Posted 17th September 2010 by Josa Young
Cheddar is the most famous of the UK's hard cheeses, and it has traditionally had to be made within 30 miles of Wells cathedral. So good is it that the technique has travelled across the world, bearing the Somerset place name with it. There is even a verb: cheddaring is the unique process of kneading the curds with salt after they have been heated.
Henry II was partial to Cheddar. His 1170 shopping list shows 10,0420 lbs purchased at a farthing a pound. That prices 12th century Cheddar at £3 a ton. In the 19th century, Somerset dairyman Joseph Harding and his family were responsible for introducing the famous cheese to the world. He described it perfectly as ‘close and firm in texture, yet mellow in character or quality; it is rich with a tendency to melt in the mouth, the flavour full and fine, approaching to that of a hazelnut'. Cheese-making still runs in the blood of farmers in the West Country, and Tesco sources a variety of styles and strengths directly from the traditional area.
There can hardly be a fridge in the UK that does not contain a hunk of Cheddar cheese, all ready for nibbling, grating, and melting; the inspiration for any number of comforting dishes. If you have Cheddar in the fridge, and staples in the store cupboard and freezer, then a quick tasty nutritious supper is not far away. Macaroni cheese can be as simple as pasta in cheese sauce, or more complex with ham and leeks. If you have eggs, then any number of delicious tortilla or Spanish omelette recipes are a quick and easy win. A perfect way to use up leftover potatoes, you can just cube them and saute with other vegetables such as onions and peppers in a frying pan, add beaten eggs and seasoning. Then just sprinkle grated Cheddar on top and pop under the grill to puff up once the base is firmed up on the stove top.

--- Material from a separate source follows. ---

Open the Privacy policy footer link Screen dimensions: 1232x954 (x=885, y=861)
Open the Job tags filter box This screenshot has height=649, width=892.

It's always worth whizzing up dried out bread in your food processor, and keeping the breadcrumbs in a jar. Mix a handful with grated Cheddar, scatter over almost any cooked vegetables and grill for a crunchy golden topping. And consider the joys of savoury muffins with olives or with ham or with cornmeal for texture, for a picnic or even breakfast. There's always the classic cheese sandwich. As it's harvest time and there are produce bargains to be had, try making home-made chutney to bring out the flavour of Cheddar between two pieces of crunchy baguette.
Just remember to take your chosen Cheddar out of the fridge to come up to room temperature before eating, to develop the rich nutty flavour.